- [Short exercise] Retype the passage from the article on the UAE Economic Substance Regulations below, starting with "Just how spectacular" and going on through "important for the UAE?".
** START Selected text **
Just how spectacular are the new UAE Economic Substance Regulations for the UAE?
At a glance
On 30 April 2019, the United Arab Emirates (“UAE”) issued Cabinet Decision No. 31 concerning economic substance requirements (“Economic Substance Regulations”). UAE onshore and free zone entities that carry on specific activities mentioned in the regulations will need to examine whether they meet the economic substance requirements. Failing to meet those will trigger penalties. But why is this at first glance inane looking piece of legislation so important for the UAE?
Background
The introduction of a legal framework regulating the economic substance criterion in the UAE is a direct consequence of the Organisation for Economic Co-operation and Development’s (“OECD”) ongoing efforts to combat harmful tax practices under Action 5 of the Base Erosion and Profit Shifting (“BEPS”) project.
It also follows the increased focus by the European Union (EU) Code of Conduct Group (“COCG”) on companies established in jurisdictions with a low or no income tax regime, resulting in the publication of the first EU list of non-cooperative jurisdictions, which currently includes the UAE (“EU Blacklist”). In response to the EU COCG initiatives, the governments of the Bahamas, Bermuda, British Virgin Islands (BVI), Cayman Islands, Guernsey, Isle of Man, Jersey, Mauritius and Seychelles introduced economic substance rules with effect from 1 January 2019.
There has also been growing interest and scrutiny from the public opinion as to whether entities established in such jurisdictions should be required to have sufficient economic substance before being able to benefit from beneficial tax regimes.
** END Selected text **
** START Recorded data **
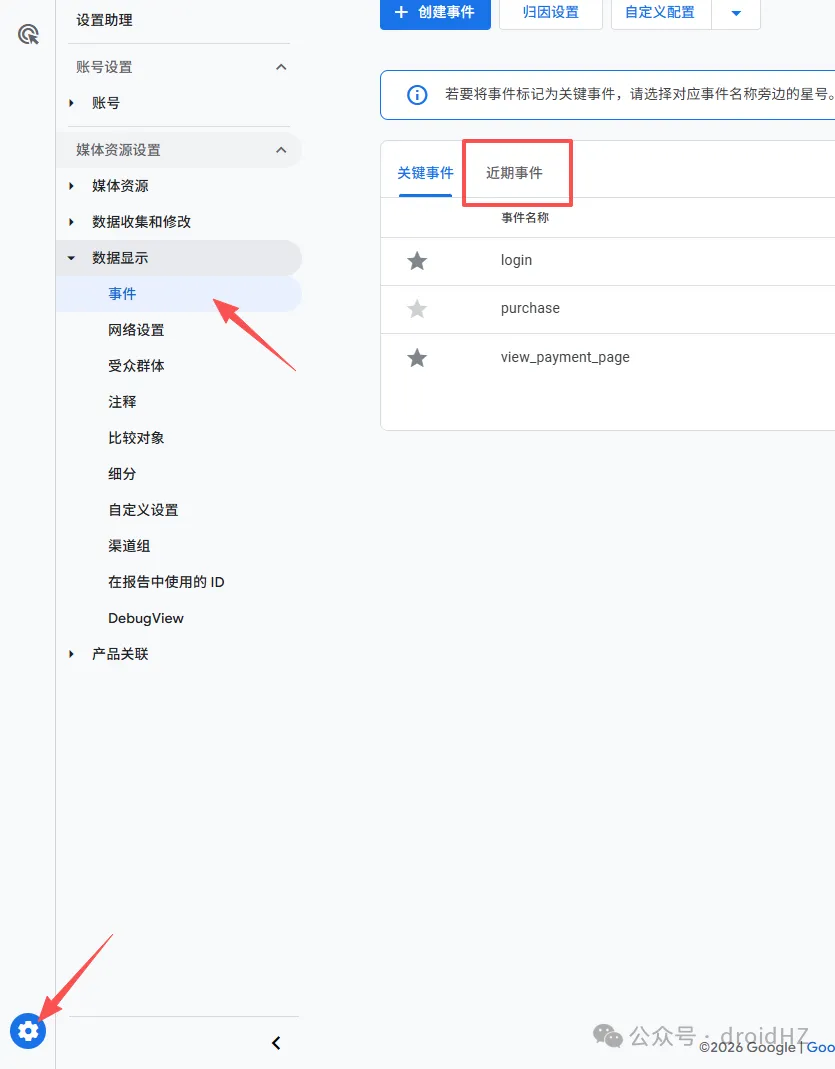835x1069 pixels.
Task: Click the info icon in the notice banner
Action: (416, 94)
** END Recorded data **
- [Exercise answer]
Just how spectacular are the new UAE Economic Substance Regulations for the UAE?
At a glance
On 30 April 2019, the United Arab Emirates (“UAE”) issued Cabinet Decision No. 31 concerning economic substance requirements (“Economic Substance Regulations”). UAE onshore and free zone entities that carry on specific activities mentioned in the regulations will need to examine whether they meet the economic substance requirements. Failing to meet those will trigger penalties. But why is this at first glance inane looking piece of legislation so important for the UAE?